Overall, this code demonstrates the implementation of std::future in C++ for executing an asynchronous task (performTask) and efficiently fetching its outcome without blocking the main thread's progress.
Managing Exceptions:-
Additionally, std::future provides a way to manage any exceptions that might occur during the execution of an asynchronous task. Errors are captured using std::future::wait or std::future::wait_for and are then passed on by making use of the std::future::get function.
std::future<int> result = std::async(std::launch::async, []() {
throw std::runtime_error("An error occurred");
return 42;
});
try {
int finalResult = result.get(); // Exception will be thrown here
std::cout << "Result: " << finalResult << std::endl;
} catch (const std::exception& e) {
std::cout << "Exception caught: " << e.what() << std::endl;
}
Timeouts and Wait Functions:-
There exist multiple methods to pause until the result is ready or to define a specific timeout duration using std::future.
The functions wait, waitfor, and waituntil are part of this group.
wait: Delays execution until the outcome is ready, preventing the ongoing thread from proceeding.
The wait_for function is employed to delay the release of the outcome for a specified duration.
wait_until: This function is employed to delay the outcome's release until a designated time.
- These strategies offer adaptability in dealing with scenarios where indefinite waiting is not preferable and in overseeing asynchronous operations.
Shared Futures and Promises:-
- C++ provides std::promise and std::shared_future in addition to std::future to help with interthread communication.
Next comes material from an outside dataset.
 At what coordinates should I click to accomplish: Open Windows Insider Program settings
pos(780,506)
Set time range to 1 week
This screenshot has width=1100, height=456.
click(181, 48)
- When setting a value or exception that can be retrieved asynchronously via a std::future, use std::promise .
- The asynchronous outcome of many std::future instances can be shared due to the std::shared_future.
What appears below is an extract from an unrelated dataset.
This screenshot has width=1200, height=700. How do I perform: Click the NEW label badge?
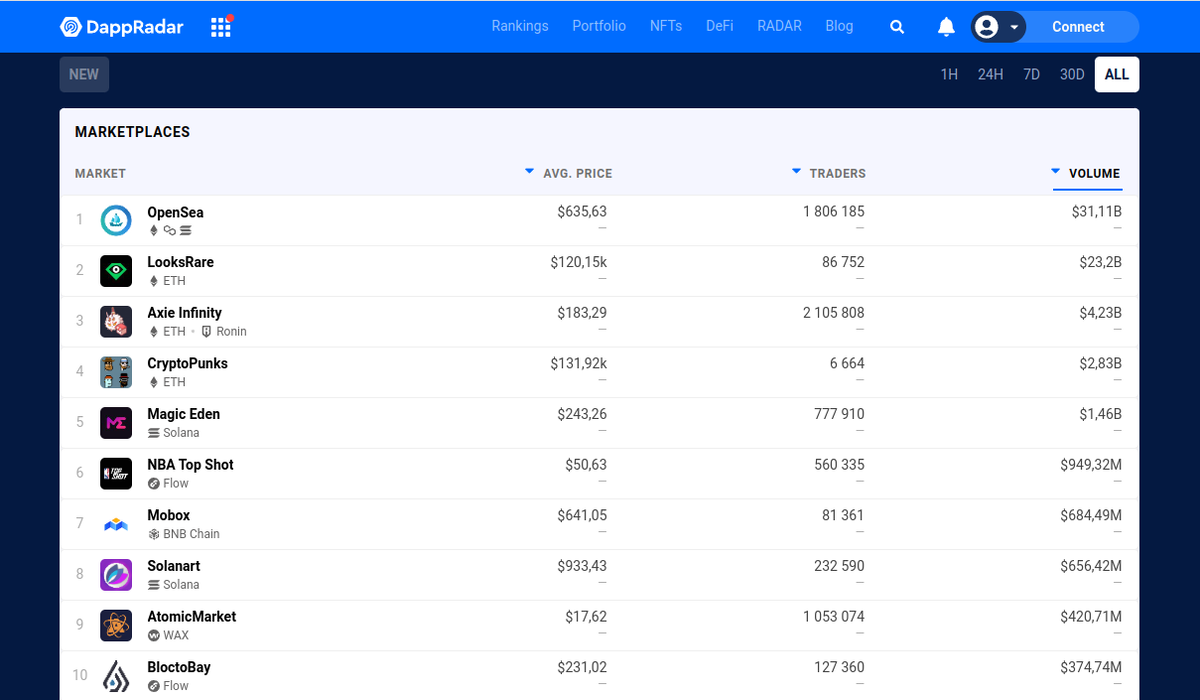[84, 74]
Best Practices and Considerations:
- Avoid unnecessary blocking: Over-blocking a future could cause problems with performance in a multi-threaded setting. Employ non-blocking methods whenever it is practical.
- Exception Handling: When using std::future, always handle exceptions carefully to avoid unexpected program termination.
- Resource management: Exercise caution while determining the ownership and lifespan of resources, particularly when working with shared futures and numerous threads.
- Use std::async wisely: Although std::async is a handy technique to start asynchronous operations, different implementations may behave differently. Before widespread adoption, be aware of its subtleties.
Conclusion:
In summary, the std::future component in C++ proves to be a valuable asset for managing tasks that run asynchronously and producing results from parallel operations. With its functionalities, software engineers can develop asynchronous computations uniformly, leading to the creation of responsive and efficient applications. By mastering the utilization of std::future, developers can build robust and scalable concurrent programming solutions, ensuring error management, utilizing wait functions, and implementing industry-recommended techniques.